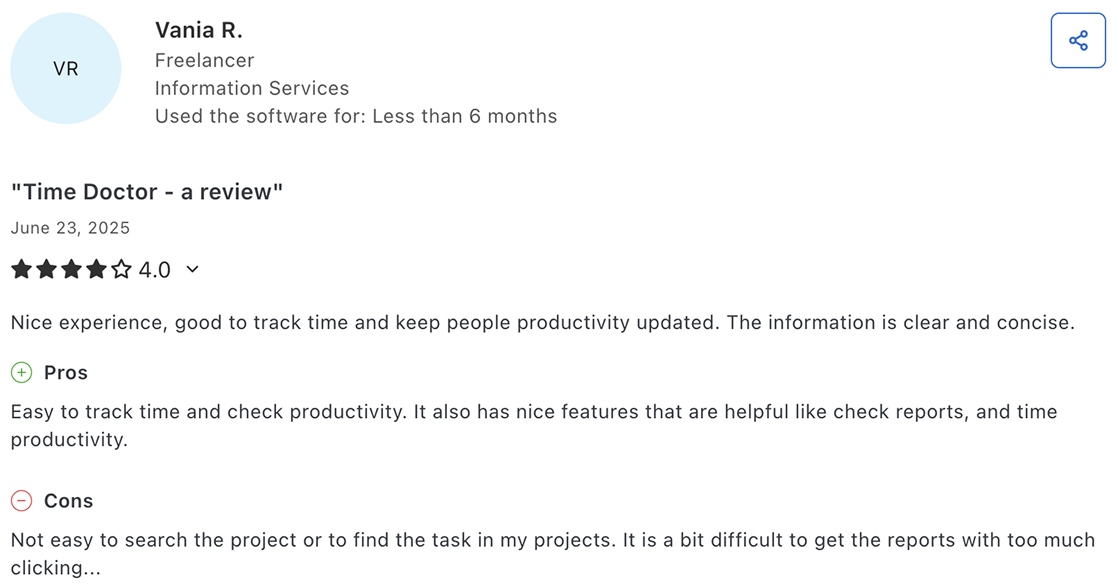Click the third filled rating star
This screenshot has height=587, width=1118.
tap(71, 269)
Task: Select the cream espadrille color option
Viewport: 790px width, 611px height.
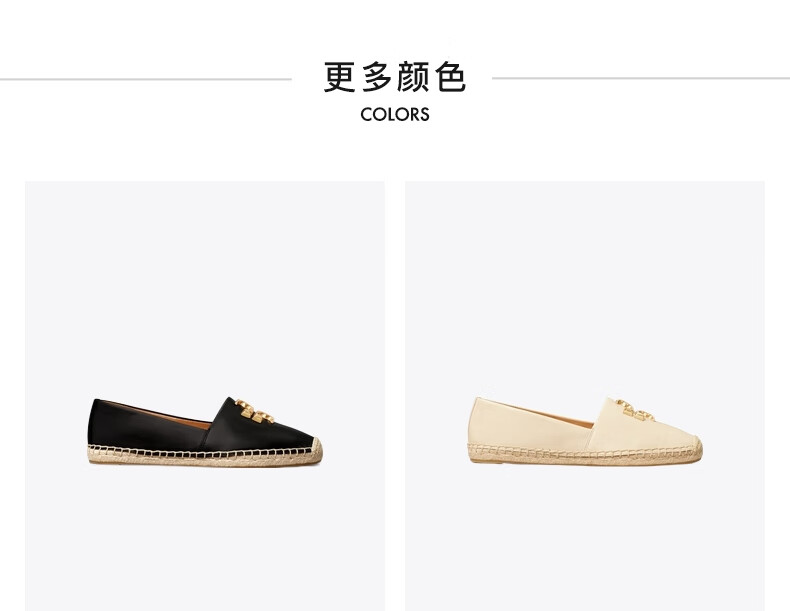Action: [585, 396]
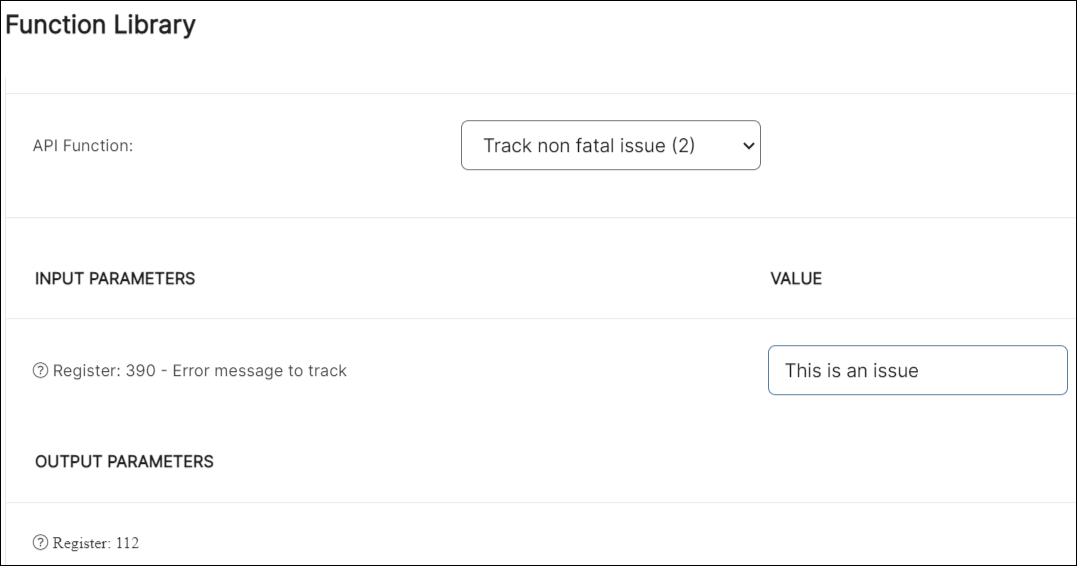
Task: Click the 'API Function:' label
Action: coord(83,146)
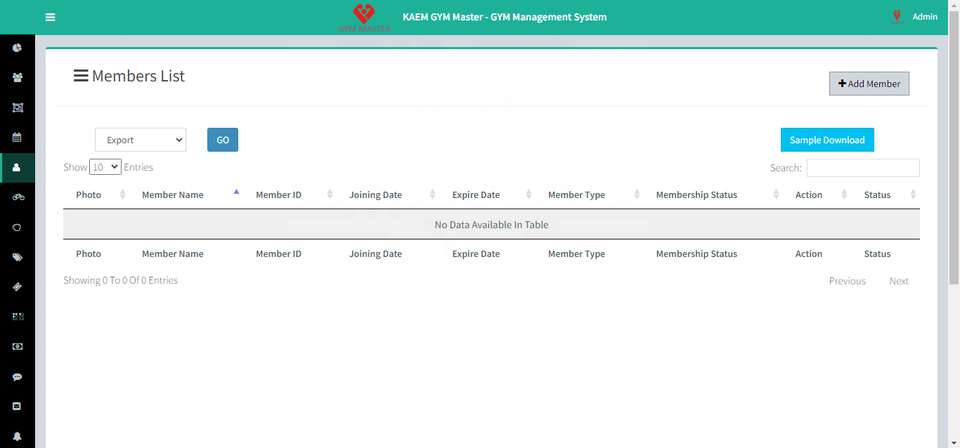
####
Copy verbatim the span that opens at the line with "Task: Select the" and closes at the final line of the listing. Do not carry over any pictures.

Task: Select the cream espadrille color option
Viewport: 790px width, 611px height.
Action: [585, 396]
Task: Click the 'API Function:' label
Action: coord(83,146)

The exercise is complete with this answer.